Dans la neuvième livraison de l’émission The New Yorker Radio Hour, datée du 18 décembre 2015, David Remnick évoque le «crisis tourism».

 

Références

Blanc-Gras, Julien, Touriste, Vauvert, Au diable vauvert, 2011, 259 p.

McKean, Erin, Aftercrimes, Geoslavery, and Thermogeddon. Thought-Provoking Words from a Lexicographer’s Notebook, New York, TED Conferences, LLC, 2011. Édition numérique.

C’est mathématique

Chloé Delaume, la Cri du sablier, éd. de 2003, couverture

On peut choisir un facteur de deux : «La peur en soi n’est rien, dit-il, c’est la peur d’avoir peur qu’il faut éviter. C’est cette peur au carré […] qui vous anéantirait» (Jean Echenoz, cité dans le Petit Robert, édition numérique de 2010).

On peut choisir un facteur de trois : «Poche au cube» (la Presse, 5 avril 2007, cahier Arts et spectacles, p. 9).

On peut faire encore plus fort : «On me traita bestiole sibylle au polygone» (le Cri du sablier, p. 12).

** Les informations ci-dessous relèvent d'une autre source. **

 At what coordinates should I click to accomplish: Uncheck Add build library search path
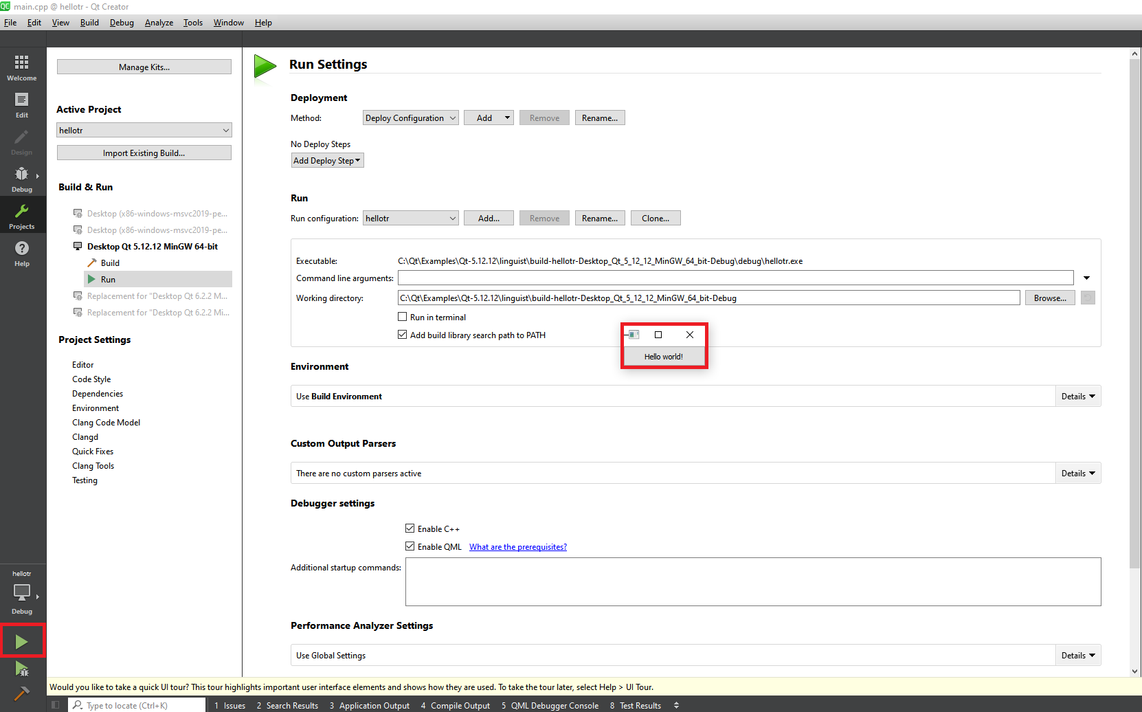click(403, 335)
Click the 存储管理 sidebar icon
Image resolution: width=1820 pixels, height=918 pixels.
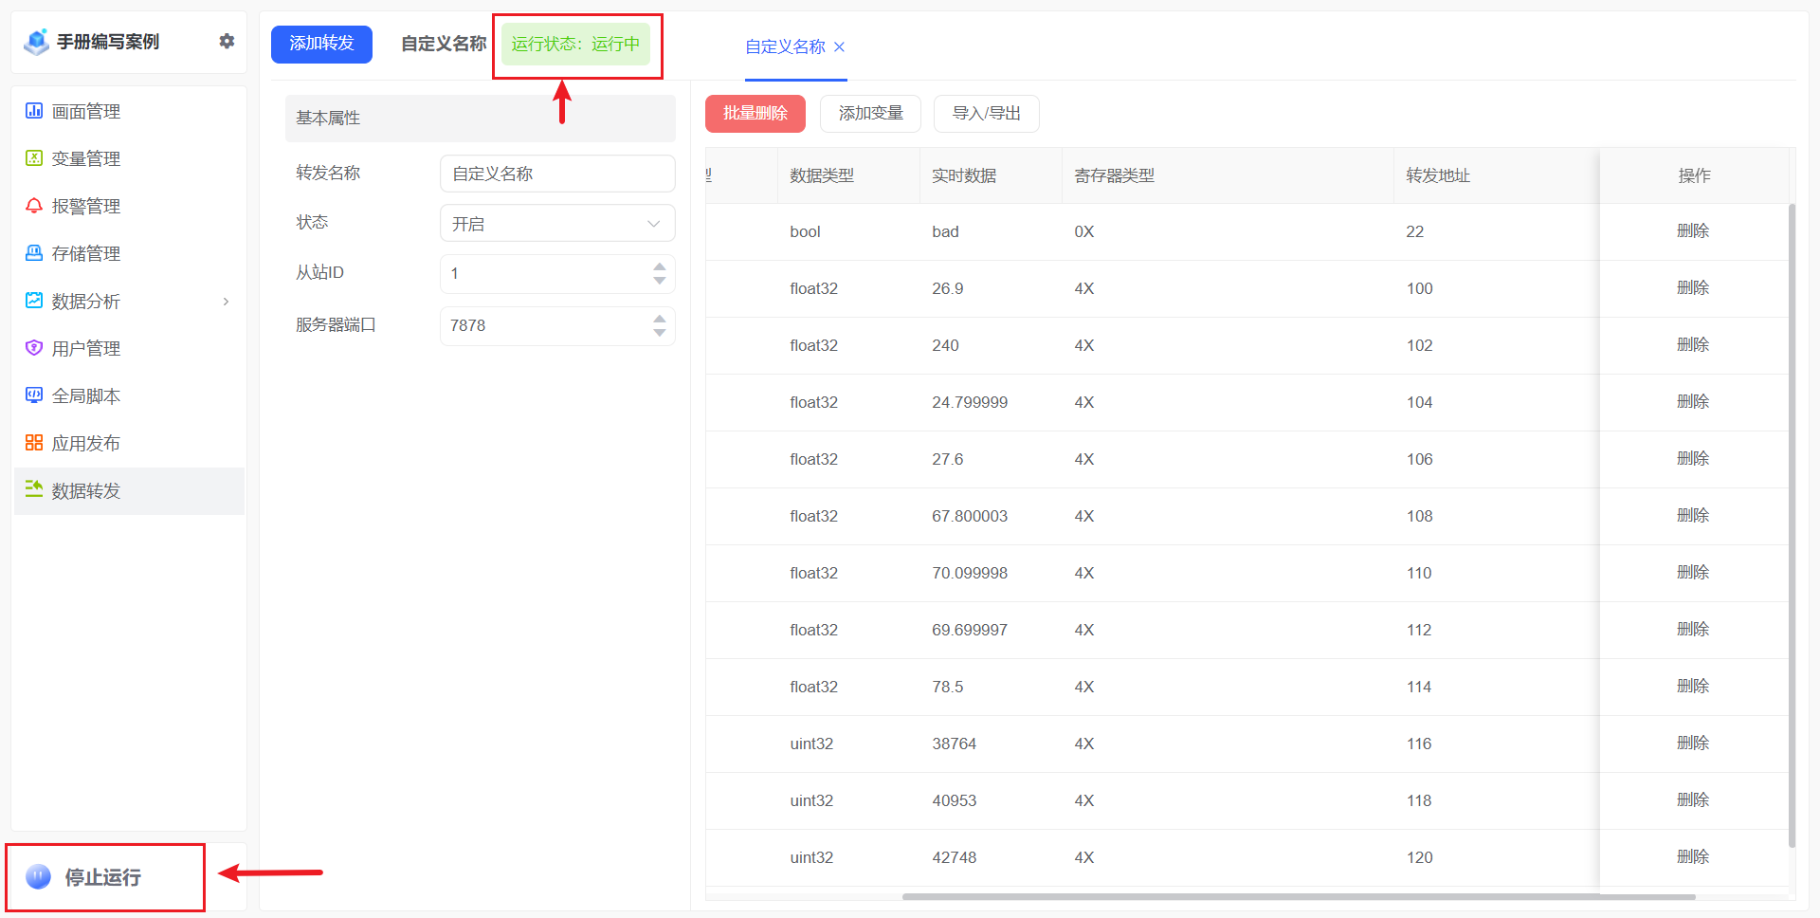pyautogui.click(x=34, y=253)
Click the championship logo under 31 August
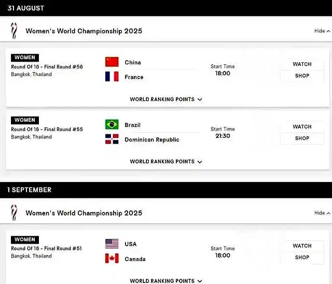The image size is (332, 284). [14, 31]
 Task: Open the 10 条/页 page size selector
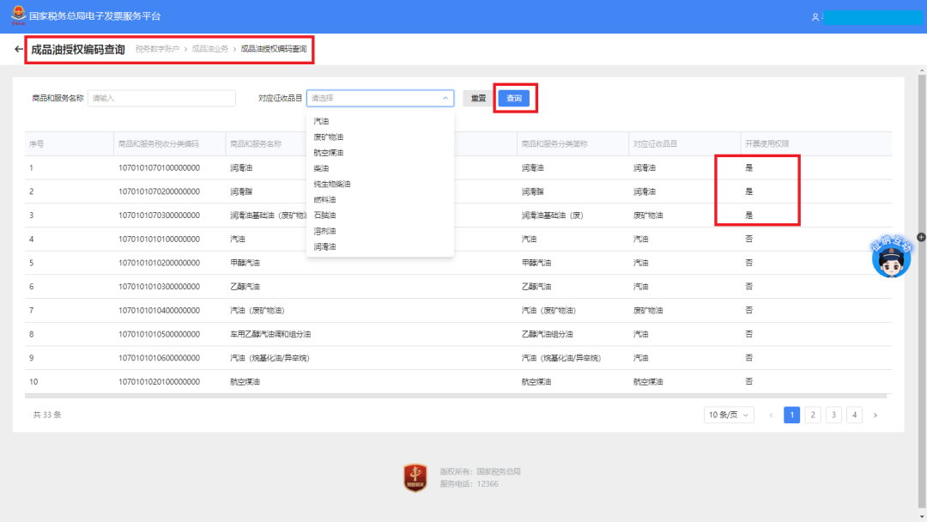(729, 415)
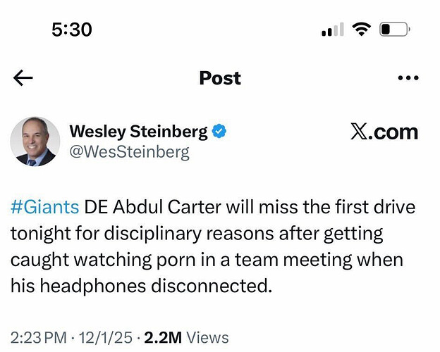Tap the Post header title
This screenshot has height=352, width=440.
point(220,77)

Des chiffres et des lettres, bref.

 

Référence

Delaume, Chloé, le Cri du sablier, Paris, Gallimard, coll. «Folio», 3914, 2003, 126 p. Édition originale : 2001.

Chronique de saison

Il commence à faire frisquet de ce côté de l’Atlantique. La preuve ? Le tweet suivant, de Mahigan Lepage, le 16 septembre : «allumer le calorifère (oui, le calorifère) pour la 1ère fois de la saison, entendre crépiter la poussière, sentir griller les mouches mortes».

«Calorifère», donc. En l’occurrence : au Québec, un radiateur, qu’il soit électrique ou à eau chaude. Selon le Petit Robert (édition numérique de 2010), le mot est «vieux» pour désigner un «Appareil de chauffage». On ne dit rien de son usage régional.

On ne dit rien non plus de son usage chez Simenon dans l’Affaire Saint-Fiacre : «Il ne gaspillait pas les bûches, mais se contentait d’un réchaud à pétrole, qu’il plaçait tout près de lui, pour suppléer au calorifère… disait Maurice de Saint-Fiacre» (p. 103-104).

Le mot est utilisé depuis longtemps en Amérique septentrionale. Deux exemples des années 1920.

Le premier vient des 2000 mots bilingues par l’image de notre ami l’abbé Blanchard. La légende de l’illustration numéro 13 de la page 23 est la suivante : «Calorifère, serpentin. Coil, radiator

 

Abbé Étienne Blanchard, 2000 mots bilingues par l’image, éd. de 1920, p. 23, «Serrurerie, quincaillerie, etc.»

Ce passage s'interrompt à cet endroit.